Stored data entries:
----

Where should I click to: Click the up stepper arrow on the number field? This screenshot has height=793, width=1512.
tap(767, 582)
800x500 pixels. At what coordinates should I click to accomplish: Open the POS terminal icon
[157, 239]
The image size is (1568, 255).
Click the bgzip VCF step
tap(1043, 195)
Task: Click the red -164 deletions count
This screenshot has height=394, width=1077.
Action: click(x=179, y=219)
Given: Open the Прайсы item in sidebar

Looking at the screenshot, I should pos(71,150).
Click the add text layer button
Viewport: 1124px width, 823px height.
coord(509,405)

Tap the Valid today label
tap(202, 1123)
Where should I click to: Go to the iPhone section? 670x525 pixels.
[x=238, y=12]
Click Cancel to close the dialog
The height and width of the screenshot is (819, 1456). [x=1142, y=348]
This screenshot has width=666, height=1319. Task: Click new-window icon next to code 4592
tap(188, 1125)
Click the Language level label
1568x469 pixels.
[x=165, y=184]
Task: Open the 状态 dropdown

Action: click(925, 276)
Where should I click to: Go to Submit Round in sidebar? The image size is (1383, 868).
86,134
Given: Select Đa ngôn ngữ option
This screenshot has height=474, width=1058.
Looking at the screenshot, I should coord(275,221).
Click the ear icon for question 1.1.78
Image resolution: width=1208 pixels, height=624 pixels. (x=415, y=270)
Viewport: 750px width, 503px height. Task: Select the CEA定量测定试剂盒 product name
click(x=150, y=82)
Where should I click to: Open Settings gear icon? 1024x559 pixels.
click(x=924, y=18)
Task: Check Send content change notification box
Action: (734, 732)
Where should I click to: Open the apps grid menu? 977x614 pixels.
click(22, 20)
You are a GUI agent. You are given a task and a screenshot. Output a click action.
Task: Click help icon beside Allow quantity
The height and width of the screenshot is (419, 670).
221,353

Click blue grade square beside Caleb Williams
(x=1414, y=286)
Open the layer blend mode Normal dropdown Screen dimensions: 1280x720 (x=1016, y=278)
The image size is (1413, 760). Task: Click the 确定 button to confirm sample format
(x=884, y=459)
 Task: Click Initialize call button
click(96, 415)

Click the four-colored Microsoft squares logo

----

WORK ORDER
The response should be an exact copy of the lines from the one with "Task: Click Initialize call button" through the end of the data, with no other text.

WRITTEN RESPONSE
 Task: Click Initialize call button
click(96, 415)

Click the four-colored Microsoft squares logo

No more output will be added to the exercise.